A batch of fuzzy, cinnamon-colored ducklings successfully hatched in Madagascar could be the key, wildlife experts say, to saving the "world's rarest bird" from going extinct.
Eighteen Madagascar pochard ducklings were born in captivity and are now being reared at a specially built center in Antsohihy, Madagascar, the BBC reports. The ducklings are the next generation in a breed of birds thought to have gone extinct until conservationists spotted 22 of them at Lake Matsaborimena in northern Madagascar in 2006.
From that sighting, conservationists were able to collect 24 eggs which they bred in captivity, first in a hotel bathroom and then in the specially-built captive breeding center where the ducklings now reside, according to the BBC.

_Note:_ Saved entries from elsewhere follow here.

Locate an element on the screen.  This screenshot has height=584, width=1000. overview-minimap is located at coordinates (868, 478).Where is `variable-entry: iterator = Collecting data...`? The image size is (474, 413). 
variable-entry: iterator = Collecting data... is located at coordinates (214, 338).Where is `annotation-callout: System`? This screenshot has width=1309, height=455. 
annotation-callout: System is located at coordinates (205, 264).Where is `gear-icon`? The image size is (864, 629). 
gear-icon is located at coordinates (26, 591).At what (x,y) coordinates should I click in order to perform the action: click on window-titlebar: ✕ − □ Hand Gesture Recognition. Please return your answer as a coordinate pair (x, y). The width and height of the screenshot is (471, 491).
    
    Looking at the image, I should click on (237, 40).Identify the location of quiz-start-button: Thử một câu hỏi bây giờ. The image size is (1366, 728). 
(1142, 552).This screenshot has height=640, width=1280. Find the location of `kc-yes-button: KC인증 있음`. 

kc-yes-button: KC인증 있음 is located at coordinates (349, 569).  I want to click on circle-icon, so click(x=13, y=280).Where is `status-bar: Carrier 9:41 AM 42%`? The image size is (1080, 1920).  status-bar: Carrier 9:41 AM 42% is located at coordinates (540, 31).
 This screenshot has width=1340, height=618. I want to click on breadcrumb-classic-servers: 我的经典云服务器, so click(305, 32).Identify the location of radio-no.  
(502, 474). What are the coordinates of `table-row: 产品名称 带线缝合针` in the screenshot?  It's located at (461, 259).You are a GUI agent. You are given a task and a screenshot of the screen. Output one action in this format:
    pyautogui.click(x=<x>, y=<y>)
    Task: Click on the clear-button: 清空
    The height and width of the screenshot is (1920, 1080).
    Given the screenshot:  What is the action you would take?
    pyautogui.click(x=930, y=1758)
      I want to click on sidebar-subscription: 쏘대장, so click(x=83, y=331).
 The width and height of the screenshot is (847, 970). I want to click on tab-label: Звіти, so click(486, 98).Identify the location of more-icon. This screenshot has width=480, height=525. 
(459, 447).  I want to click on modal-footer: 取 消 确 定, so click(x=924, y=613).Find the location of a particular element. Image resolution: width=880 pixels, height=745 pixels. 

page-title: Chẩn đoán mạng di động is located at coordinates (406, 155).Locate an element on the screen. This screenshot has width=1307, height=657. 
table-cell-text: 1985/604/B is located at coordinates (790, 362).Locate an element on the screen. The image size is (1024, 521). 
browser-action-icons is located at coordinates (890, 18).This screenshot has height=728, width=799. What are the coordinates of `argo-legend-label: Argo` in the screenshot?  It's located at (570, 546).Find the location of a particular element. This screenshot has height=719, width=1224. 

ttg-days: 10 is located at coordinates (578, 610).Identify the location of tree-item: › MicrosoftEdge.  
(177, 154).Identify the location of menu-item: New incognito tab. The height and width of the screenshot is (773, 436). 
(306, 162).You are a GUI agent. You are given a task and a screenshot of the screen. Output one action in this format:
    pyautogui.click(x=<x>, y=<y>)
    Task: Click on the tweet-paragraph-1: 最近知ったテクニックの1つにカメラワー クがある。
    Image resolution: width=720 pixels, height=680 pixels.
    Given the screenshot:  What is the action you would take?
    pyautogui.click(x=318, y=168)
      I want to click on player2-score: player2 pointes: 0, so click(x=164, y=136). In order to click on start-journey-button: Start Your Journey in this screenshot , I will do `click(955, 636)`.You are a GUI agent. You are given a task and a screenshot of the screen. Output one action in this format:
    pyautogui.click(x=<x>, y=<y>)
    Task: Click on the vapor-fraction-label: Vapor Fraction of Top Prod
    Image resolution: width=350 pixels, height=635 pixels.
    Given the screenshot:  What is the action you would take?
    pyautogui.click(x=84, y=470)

The center is operated by the Wildfowl and Wetlands Trust and Durrell Wildlife Conservation Trust, two Europe-based conservation organizations that launched an emergency effort to save the species in 2009.
"The ducklings represent an incredible step forward in the fight to save the pochard from extinction," Dr Glyn Young, a conservation biologist with Durrell, told the BBC. "The arrival of these ducklings has led to real hope that the birds can one day flourish again."
Because the species remains vulnerable to extinction, conservationists won't celebrate the ducklings' birth for too long. Instead they'll go back to studying the population closely to better understand why the species declined and how the new birds can best be released back into their natural habitat to survive, according to the BBC.
The goal is to release at least some of the captive-bred pochards back into the wild sometime next year.